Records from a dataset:
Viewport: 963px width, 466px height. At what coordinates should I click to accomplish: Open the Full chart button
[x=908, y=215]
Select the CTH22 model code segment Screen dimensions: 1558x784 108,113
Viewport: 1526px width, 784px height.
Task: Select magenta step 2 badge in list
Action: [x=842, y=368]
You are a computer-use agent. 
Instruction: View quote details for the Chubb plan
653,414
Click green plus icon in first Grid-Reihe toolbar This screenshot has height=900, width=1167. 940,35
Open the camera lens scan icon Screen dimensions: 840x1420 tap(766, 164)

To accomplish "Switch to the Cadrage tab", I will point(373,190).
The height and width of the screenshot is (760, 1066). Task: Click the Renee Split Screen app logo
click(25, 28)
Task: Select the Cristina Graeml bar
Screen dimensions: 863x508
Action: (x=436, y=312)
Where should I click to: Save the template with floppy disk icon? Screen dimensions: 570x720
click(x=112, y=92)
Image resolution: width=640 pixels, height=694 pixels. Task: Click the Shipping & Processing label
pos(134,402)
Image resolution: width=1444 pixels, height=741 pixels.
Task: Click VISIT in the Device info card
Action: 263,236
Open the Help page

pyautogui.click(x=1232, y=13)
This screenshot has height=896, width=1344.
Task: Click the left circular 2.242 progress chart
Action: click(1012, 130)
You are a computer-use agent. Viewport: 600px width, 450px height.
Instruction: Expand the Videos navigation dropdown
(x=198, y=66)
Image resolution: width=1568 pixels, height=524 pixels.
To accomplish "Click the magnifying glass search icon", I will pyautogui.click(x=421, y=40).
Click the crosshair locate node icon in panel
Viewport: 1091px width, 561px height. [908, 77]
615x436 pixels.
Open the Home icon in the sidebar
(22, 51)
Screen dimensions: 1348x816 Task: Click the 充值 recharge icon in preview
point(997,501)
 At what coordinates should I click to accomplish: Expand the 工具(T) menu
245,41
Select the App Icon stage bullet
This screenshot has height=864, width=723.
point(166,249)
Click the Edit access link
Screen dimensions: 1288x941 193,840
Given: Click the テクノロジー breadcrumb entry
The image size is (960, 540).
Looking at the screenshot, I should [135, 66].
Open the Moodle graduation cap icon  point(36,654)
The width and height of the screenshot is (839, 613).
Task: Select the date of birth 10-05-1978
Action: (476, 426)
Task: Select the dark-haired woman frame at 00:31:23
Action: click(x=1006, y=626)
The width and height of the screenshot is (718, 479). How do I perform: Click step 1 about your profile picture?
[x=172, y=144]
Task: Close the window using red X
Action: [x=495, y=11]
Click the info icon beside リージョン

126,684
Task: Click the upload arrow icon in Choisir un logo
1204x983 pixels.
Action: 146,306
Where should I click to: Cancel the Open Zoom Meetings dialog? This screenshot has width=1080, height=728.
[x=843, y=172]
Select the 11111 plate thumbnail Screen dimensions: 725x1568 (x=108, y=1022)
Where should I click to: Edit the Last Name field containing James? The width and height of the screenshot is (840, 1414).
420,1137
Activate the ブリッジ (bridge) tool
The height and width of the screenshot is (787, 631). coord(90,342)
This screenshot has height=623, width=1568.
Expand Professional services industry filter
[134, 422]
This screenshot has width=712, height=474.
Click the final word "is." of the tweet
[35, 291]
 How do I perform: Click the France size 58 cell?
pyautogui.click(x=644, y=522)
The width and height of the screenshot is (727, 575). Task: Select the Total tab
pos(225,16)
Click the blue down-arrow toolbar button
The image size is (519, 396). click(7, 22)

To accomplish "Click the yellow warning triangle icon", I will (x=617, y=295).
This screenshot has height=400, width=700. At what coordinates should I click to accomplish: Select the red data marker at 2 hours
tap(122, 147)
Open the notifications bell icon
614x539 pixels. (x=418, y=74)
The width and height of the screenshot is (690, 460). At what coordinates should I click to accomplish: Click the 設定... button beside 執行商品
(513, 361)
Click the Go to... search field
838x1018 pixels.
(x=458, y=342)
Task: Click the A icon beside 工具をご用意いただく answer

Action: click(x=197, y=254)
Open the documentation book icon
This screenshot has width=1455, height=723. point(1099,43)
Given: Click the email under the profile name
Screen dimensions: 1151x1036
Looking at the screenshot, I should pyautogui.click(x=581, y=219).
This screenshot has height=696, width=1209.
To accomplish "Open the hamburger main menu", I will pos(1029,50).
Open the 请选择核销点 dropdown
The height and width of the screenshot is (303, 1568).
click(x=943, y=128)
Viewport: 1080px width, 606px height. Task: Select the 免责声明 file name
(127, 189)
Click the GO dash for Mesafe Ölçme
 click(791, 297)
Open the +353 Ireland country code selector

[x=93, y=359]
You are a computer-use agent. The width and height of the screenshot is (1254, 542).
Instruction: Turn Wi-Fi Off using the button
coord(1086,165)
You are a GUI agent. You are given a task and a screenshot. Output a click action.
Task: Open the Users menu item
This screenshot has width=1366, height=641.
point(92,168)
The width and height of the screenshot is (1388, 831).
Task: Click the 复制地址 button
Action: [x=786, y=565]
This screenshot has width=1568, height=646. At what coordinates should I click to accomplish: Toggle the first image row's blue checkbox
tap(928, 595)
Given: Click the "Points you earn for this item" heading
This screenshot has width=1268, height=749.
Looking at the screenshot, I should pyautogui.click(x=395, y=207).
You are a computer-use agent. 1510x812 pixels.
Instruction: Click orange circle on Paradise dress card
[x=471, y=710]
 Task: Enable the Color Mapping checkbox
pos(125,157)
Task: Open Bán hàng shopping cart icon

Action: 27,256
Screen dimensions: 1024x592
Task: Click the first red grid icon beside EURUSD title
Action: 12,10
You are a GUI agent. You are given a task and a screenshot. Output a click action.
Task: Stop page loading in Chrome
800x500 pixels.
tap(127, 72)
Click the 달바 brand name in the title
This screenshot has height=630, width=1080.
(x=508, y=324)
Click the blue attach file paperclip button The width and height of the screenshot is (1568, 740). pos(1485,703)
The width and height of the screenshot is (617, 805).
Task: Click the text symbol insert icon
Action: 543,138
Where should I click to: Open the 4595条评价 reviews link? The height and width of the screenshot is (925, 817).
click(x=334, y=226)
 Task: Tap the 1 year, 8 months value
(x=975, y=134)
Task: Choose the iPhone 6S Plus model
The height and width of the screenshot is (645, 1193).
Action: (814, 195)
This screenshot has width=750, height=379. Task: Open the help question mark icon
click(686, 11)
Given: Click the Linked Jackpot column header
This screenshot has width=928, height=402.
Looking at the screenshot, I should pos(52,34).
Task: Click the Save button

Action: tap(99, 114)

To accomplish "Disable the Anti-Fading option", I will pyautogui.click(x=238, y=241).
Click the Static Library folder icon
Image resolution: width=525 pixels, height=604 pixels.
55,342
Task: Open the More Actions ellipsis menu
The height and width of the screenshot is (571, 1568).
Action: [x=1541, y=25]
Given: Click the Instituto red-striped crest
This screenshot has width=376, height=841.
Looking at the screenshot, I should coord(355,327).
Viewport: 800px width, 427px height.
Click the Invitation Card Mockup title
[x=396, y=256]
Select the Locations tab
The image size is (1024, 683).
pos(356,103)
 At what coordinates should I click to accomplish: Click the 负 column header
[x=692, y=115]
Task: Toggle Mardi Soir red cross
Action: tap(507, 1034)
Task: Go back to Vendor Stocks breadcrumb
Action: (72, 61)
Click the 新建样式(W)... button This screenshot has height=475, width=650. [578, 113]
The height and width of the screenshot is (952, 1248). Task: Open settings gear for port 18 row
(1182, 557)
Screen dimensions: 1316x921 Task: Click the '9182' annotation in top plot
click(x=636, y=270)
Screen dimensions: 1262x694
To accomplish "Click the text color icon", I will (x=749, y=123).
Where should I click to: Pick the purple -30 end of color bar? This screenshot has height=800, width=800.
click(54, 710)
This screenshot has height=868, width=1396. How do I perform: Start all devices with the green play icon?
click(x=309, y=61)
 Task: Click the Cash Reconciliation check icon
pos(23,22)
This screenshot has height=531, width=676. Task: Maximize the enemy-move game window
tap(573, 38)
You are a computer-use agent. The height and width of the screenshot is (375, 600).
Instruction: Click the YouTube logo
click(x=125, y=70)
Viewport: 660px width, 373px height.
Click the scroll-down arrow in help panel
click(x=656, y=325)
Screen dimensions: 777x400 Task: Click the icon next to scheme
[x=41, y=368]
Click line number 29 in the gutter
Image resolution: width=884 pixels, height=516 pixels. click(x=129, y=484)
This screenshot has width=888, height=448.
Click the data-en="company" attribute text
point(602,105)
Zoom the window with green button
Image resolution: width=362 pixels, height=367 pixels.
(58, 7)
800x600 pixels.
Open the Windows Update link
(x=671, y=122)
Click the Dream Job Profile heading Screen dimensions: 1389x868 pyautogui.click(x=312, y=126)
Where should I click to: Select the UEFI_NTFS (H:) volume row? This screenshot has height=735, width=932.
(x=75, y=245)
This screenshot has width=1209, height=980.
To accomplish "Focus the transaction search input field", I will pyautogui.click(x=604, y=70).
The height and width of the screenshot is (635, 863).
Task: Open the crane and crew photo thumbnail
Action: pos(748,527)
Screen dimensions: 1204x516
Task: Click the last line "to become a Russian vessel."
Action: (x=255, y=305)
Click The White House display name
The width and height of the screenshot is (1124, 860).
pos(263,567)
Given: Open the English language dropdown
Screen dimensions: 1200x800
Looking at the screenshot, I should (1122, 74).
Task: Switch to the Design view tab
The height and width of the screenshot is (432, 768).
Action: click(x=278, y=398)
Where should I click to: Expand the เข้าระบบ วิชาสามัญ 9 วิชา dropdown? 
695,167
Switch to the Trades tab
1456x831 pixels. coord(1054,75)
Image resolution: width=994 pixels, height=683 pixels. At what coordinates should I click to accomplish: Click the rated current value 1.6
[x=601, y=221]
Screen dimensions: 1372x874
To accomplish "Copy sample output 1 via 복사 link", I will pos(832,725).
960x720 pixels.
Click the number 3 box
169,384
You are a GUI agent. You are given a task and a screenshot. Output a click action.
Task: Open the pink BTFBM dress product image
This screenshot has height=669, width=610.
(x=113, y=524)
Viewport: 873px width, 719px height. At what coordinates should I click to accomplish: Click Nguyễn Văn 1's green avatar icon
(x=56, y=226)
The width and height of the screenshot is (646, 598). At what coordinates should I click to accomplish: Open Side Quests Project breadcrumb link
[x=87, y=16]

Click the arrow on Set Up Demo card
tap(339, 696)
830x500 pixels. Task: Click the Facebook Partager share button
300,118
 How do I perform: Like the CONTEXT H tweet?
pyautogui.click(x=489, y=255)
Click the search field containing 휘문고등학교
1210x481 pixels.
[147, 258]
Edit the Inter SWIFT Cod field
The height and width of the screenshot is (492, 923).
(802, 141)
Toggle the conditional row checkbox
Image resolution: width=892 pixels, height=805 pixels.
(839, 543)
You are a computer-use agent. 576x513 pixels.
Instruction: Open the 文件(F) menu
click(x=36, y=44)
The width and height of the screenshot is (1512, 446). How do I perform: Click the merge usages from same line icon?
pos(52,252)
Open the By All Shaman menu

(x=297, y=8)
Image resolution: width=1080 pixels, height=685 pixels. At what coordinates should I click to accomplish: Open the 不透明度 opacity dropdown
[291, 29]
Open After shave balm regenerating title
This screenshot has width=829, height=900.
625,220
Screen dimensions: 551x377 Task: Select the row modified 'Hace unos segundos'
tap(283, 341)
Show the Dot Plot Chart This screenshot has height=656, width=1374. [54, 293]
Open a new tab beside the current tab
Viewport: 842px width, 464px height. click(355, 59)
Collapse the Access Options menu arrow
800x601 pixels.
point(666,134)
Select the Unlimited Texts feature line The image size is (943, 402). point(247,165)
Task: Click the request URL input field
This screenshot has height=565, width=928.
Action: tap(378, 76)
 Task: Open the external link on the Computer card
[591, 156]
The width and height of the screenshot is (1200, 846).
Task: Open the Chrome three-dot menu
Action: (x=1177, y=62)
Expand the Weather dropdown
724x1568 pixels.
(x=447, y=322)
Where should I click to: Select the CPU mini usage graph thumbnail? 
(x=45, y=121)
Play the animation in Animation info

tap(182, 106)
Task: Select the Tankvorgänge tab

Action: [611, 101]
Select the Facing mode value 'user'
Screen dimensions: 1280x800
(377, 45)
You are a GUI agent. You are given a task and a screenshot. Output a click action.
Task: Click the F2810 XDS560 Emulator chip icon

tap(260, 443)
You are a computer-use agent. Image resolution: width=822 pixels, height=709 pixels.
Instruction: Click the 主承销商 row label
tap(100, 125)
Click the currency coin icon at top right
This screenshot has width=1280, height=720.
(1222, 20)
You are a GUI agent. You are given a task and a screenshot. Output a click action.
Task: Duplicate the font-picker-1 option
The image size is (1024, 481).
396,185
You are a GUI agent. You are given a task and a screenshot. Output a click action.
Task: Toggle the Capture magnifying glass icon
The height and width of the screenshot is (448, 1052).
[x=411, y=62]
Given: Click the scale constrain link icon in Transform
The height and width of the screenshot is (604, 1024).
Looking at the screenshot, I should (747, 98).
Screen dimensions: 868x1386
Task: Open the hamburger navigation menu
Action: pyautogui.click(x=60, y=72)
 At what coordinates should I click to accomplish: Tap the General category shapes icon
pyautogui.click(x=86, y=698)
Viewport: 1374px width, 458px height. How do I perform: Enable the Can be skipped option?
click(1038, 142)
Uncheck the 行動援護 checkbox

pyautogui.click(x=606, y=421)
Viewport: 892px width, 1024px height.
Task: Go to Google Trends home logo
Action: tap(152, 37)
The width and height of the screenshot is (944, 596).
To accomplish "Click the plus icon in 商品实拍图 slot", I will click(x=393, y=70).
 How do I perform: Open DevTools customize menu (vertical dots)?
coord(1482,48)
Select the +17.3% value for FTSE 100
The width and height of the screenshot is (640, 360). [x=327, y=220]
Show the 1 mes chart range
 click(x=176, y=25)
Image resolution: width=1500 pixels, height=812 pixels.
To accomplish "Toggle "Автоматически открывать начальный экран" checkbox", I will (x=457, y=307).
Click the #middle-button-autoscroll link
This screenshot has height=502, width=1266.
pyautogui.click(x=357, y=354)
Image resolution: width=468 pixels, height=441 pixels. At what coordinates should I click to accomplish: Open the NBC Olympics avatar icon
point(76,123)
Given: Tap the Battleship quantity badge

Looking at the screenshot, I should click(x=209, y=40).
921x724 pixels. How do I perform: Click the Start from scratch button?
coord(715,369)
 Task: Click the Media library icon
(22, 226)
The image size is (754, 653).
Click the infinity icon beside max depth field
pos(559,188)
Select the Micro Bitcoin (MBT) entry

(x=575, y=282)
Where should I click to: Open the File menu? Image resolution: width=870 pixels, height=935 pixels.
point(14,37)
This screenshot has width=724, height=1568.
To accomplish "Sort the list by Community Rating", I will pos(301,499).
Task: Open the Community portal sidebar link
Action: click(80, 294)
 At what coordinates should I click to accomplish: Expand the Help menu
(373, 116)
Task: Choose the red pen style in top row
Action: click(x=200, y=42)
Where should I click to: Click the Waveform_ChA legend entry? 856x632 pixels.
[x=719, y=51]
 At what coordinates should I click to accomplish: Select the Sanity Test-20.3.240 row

» **WHAT YOU NEED TO DO**
Reproduce every line in the records above that contains the word "item".

» **ANSWER SPACE**
Task: Open the Users menu item
Given: Click the "Points you earn for this item" heading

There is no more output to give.